Segment Start: Data
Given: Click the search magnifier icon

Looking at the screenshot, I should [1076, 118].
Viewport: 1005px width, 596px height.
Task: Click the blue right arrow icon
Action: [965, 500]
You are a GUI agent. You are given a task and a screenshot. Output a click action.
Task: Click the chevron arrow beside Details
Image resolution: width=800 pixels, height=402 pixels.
Segment End: Data
Segment Start: Data
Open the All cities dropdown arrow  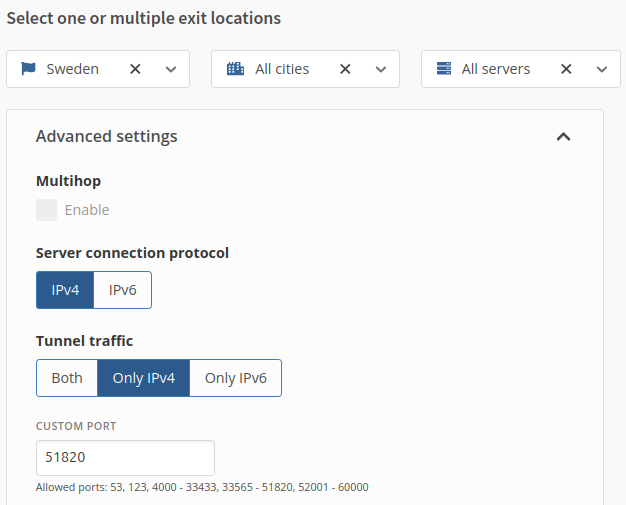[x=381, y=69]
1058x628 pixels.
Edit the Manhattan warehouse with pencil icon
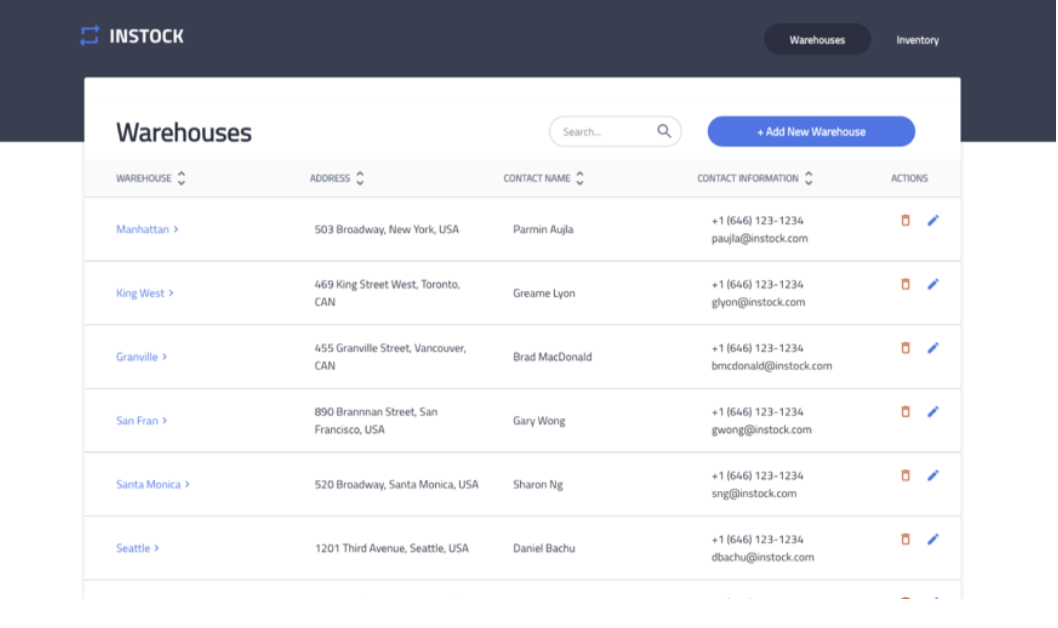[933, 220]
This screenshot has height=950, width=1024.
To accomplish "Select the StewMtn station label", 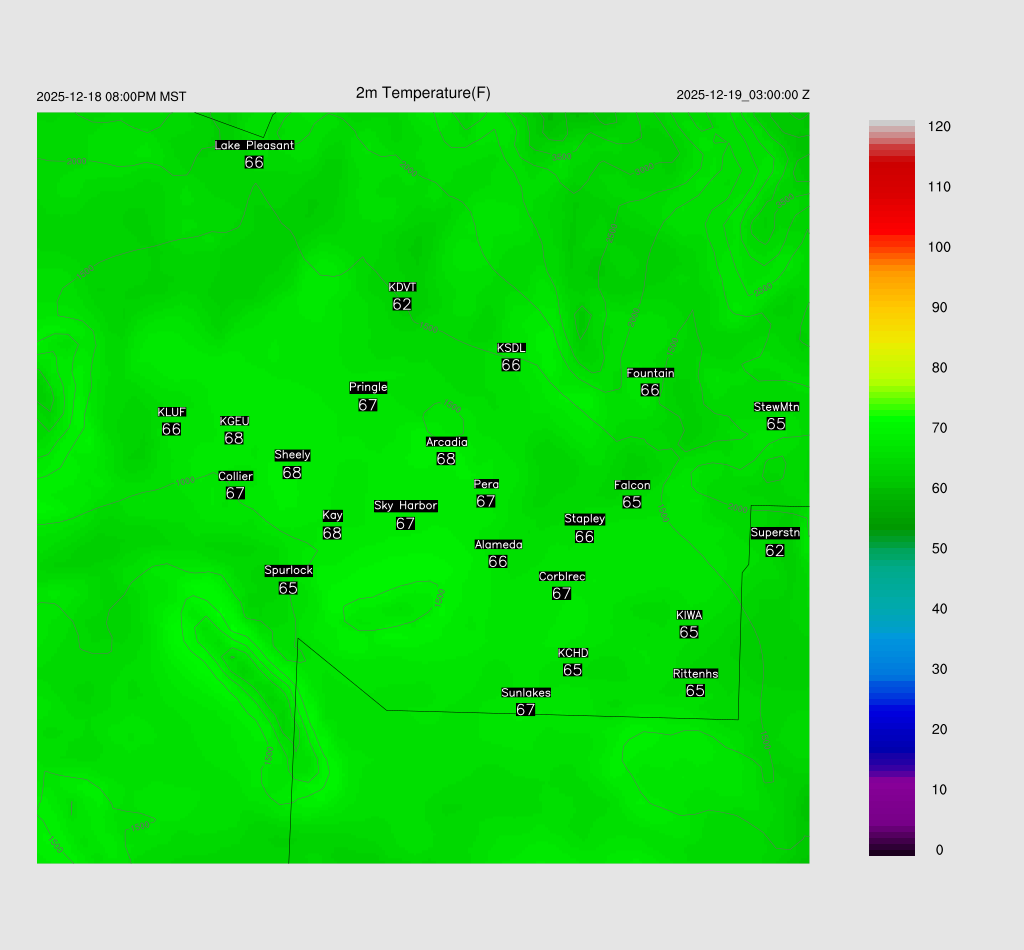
Segment End: Data
Segment Start: Data
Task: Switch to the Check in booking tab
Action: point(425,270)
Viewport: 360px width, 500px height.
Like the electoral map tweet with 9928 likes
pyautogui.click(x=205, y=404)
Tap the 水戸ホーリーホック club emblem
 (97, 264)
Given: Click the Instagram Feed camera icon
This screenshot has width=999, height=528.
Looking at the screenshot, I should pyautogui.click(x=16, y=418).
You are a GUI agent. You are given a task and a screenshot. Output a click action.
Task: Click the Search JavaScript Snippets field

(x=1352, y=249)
Segment End: Data
• How to complete this task:
Using the entries above, return exactly the lines from the line with "Given: Click the search magnifier icon" to the line with "Image resolution: width=800", counting both of those lines.

• Written answer:
Given: Click the search magnifier icon

Looking at the screenshot, I should [1076, 118].
Viewport: 1005px width, 596px height.
Task: Click the blue right arrow icon
Action: [965, 500]
You are a GUI agent. You are given a task and a screenshot. Output a click action.
Task: Click the chevron arrow beside Details
Image resolution: width=800 pixels, height=402 pixels.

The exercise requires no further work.